Exercise requirements -
Could you repeat all of the data below word for word, without changing or leaving out anything?
════════
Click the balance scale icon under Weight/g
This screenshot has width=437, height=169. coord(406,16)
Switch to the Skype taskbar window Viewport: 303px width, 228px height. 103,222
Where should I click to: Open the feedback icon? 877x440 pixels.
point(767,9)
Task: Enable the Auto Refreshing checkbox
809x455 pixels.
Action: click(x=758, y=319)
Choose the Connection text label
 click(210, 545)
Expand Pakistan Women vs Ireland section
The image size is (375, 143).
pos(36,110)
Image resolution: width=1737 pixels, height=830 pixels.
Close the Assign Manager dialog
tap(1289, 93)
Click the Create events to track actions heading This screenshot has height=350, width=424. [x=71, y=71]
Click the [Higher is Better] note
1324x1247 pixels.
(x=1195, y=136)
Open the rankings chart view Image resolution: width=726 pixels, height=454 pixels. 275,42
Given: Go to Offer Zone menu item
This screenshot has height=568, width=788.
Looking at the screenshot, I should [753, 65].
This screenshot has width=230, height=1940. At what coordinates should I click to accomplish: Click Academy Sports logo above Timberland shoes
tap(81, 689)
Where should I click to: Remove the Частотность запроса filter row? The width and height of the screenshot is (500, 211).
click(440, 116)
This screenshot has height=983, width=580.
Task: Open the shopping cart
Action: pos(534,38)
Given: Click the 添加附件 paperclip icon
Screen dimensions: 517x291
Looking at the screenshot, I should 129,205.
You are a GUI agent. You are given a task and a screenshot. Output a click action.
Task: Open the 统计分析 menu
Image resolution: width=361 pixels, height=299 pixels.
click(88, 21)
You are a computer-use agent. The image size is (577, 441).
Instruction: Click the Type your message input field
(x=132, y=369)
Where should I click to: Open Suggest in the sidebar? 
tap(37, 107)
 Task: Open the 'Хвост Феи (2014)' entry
════════
Exercise solution -
Click the balance scale icon under Weight/g
This screenshot has width=437, height=169. coord(406,16)
Switch to the Skype taskbar window Viewport: 303px width, 228px height. 103,222
Where should I click to: Open the feedback icon? 877x440 pixels.
point(767,9)
Task: Enable the Auto Refreshing checkbox
809x455 pixels.
Action: click(x=758, y=319)
Choose the Connection text label
 click(210, 545)
Expand Pakistan Women vs Ireland section
The image size is (375, 143).
pos(36,110)
Image resolution: width=1737 pixels, height=830 pixels.
Close the Assign Manager dialog
tap(1289, 93)
Click the Create events to track actions heading This screenshot has height=350, width=424. [x=71, y=71]
Click the [Higher is Better] note
1324x1247 pixels.
(x=1195, y=136)
Open the rankings chart view Image resolution: width=726 pixels, height=454 pixels. 275,42
Given: Go to Offer Zone menu item
This screenshot has height=568, width=788.
Looking at the screenshot, I should [753, 65].
This screenshot has width=230, height=1940. At what coordinates should I click to accomplish: Click Academy Sports logo above Timberland shoes
tap(81, 689)
Where should I click to: Remove the Частотность запроса filter row? The width and height of the screenshot is (500, 211).
click(440, 116)
This screenshot has height=983, width=580.
Task: Open the shopping cart
Action: pos(534,38)
Given: Click the 添加附件 paperclip icon
Screen dimensions: 517x291
Looking at the screenshot, I should 129,205.
You are a GUI agent. You are given a task and a screenshot. Output a click action.
Task: Open the 统计分析 menu
Image resolution: width=361 pixels, height=299 pixels.
click(88, 21)
You are a computer-use agent. The image size is (577, 441).
Instruction: Click the Type your message input field
(x=132, y=369)
Where should I click to: Open Suggest in the sidebar? 
tap(37, 107)
 Task: Open the 'Хвост Феи (2014)' entry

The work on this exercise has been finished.